On Wednesday, January 31, I had the privilege of participating alongside several representatives of corporate innovation or venturing teams, entrepreneurs, and early-stage investors in a symposium exploring feasibility of an industry standard, simplified partnership agreement (SiPA) between corporates and startups.
Kudos, first, to the Activation Energy team (Matt, Nikhil, Jeanne, etc.) for their vision in organizing the gathering, and for securing grant funding for the initiative from the Department of Energy’s Innovation Pathways program.
Importantly, such a meeting could not have taken place without the credibility lent by having real live lawyers in the room who not only think such a feat is possible, but have actually drafted a proposed document for us to bat around. For this reason, Activation Energy’s legal counselors at DLA Piper were crucial participants.
Former General Electric CEO Jeff Immelt was quoted in November, admitting, “We have been company killers.” He said this partially in praise of the company’s current CIO and head of corporate venturing, Sue Siegel, who’s helped move the company away from ‘killing,’ and toward learning from and collaborating with startups to create mutual value.
But the broader context of the statement was an acknowledgement of a common truth across the global technological and business innovation ecosystem: In the simplest terms, even in an operating environment where ‘open innovation’ is as common in the corporate lexicon as ‘profit margin,’ setting up the conditions necessary for corporates and startups to explore technology or business collaboration costs more in both lost time and legal fees than most startups can afford.
Activation Energy’s finding, validated through a robust set of interviews with corporate tech scouts and startup executives, is that these costs are mostly in the name of legalese that is simply unnecessary at the exploratory stage. The result, as so many of us know all too well, is that good industrial innovations too often fail to be adopted, and market incumbents too often fail to learn from innovators.
But what about IP, or defining how to split the upside?
Sure, when things reach an appropriate fruition point, a joint development agreement (JDA), technology or product licensing, or investment term sheet might be needed. But there is a stage after basic due diligence has been completed by the corporate – perhaps there is a non-disclosure agreement (NDA) in place – at which the myriad existing legal partnership structures and agreements are simply an unnecessary hindrance.
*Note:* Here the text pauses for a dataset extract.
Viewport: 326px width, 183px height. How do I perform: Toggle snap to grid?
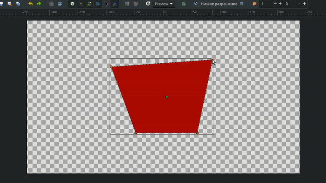135,4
Further, each corporation has their own version of each, requiring a startup to retain counsel just about every time an exchange of business cards results in a second conversation.
The stage we’re talking about, though, could be defined by up front risk identification and the validation that there could even be mutual value in more concrete collaboration down the road. A commonality across the corporates and entrepreneurs in the room – representing multiple industrial sectors and technologies – seemed to be that setting a limited scope of activities to be agreed to quickly at this stage in pursuit of that validation, and to identify those risks, would save everyone significant wheel-spinning.
So, the document we’re pursuing is targeted at meeting a need, for both the startup and the corporate, for a simplified and standardized legal document that formalizes a collaboration to a point of mutual trust and protected interests, but dramatically shortens the time frame through limited scope and careful language selection.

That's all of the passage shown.